### DATA

-- Start --

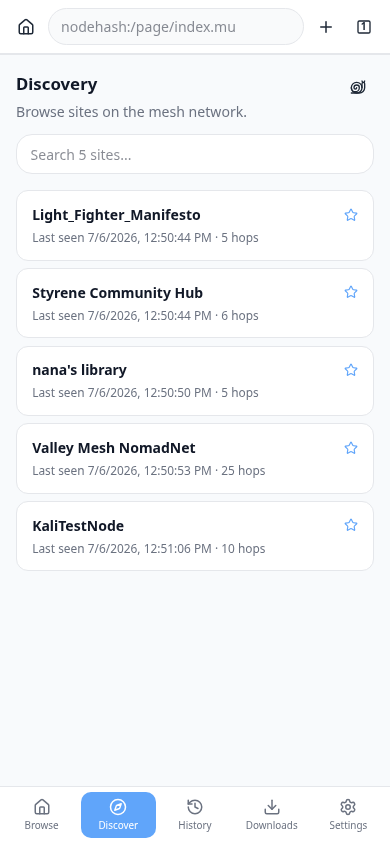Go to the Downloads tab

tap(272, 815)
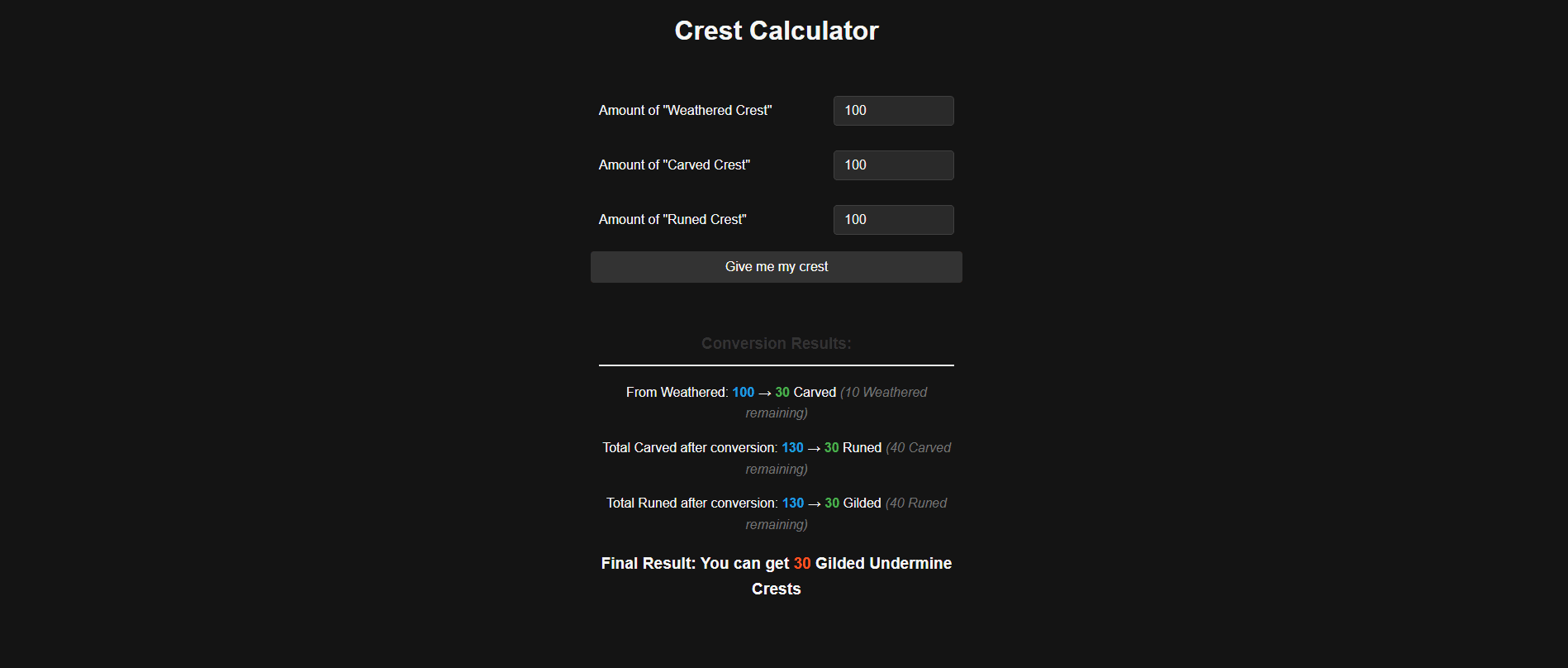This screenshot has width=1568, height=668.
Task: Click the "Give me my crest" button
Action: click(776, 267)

-- End --

### TASK TO CARRY OUT
Reproduce every line of the data above word for word, leaving out the pictures.

### FINAL RESULT
Go to the Downloads tab

tap(272, 815)
This screenshot has width=1568, height=668.
Task: Click the "Give me my crest" button
Action: click(776, 267)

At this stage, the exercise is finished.